» Exercise details:
Every line from the one with "Choose the blue wave header cover thumbnail" to the end of the listing, and nothing else, is to be printed exactly; please leave the pictures out.
##############################
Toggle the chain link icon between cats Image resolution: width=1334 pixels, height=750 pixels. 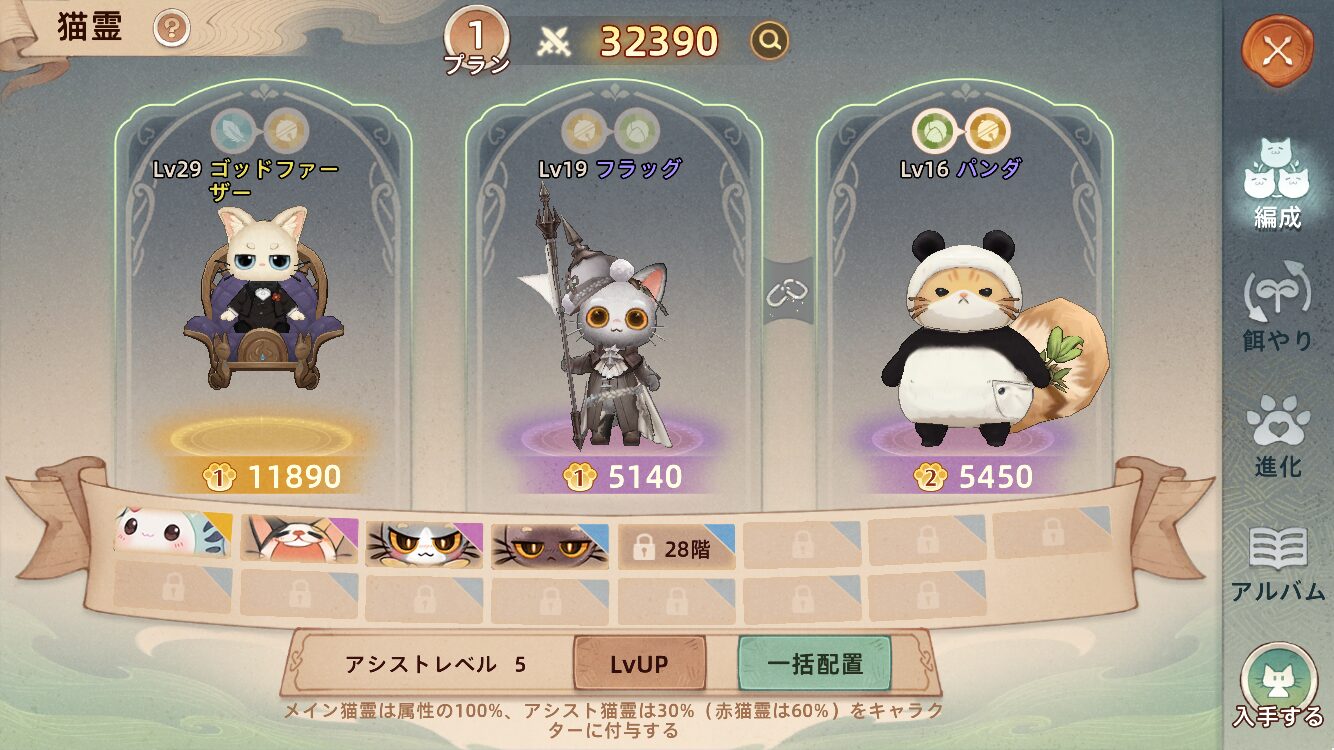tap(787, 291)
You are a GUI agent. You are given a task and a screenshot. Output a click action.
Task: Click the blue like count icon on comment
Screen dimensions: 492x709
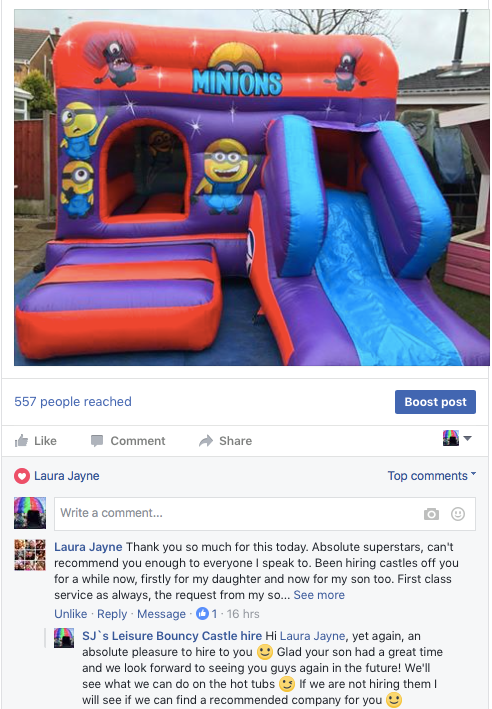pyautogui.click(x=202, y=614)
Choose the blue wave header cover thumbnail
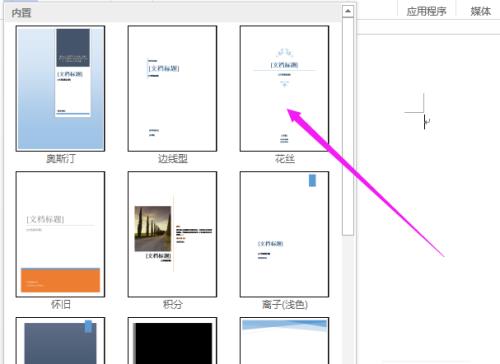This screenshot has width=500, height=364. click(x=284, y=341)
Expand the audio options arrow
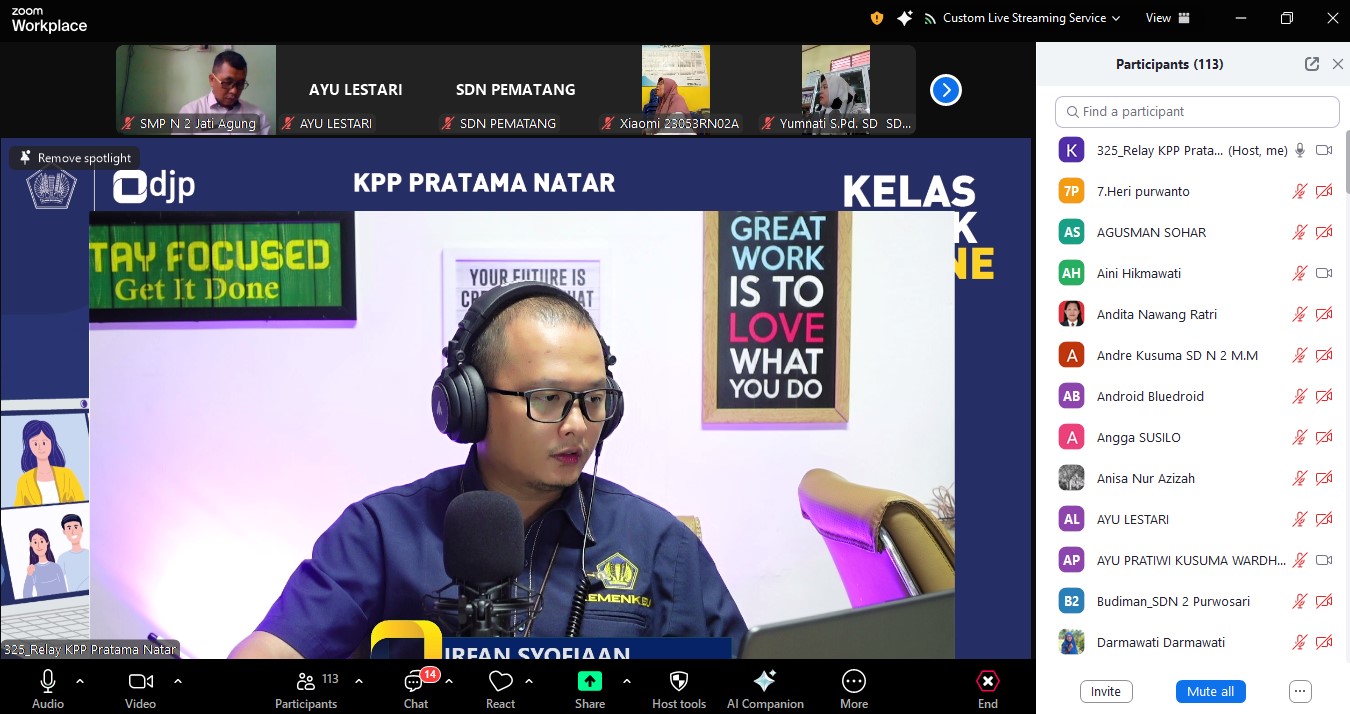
##############################
» Written solution:
Choose the blue wave header cover thumbnail
This screenshot has width=500, height=364. click(x=284, y=341)
Expand the audio options arrow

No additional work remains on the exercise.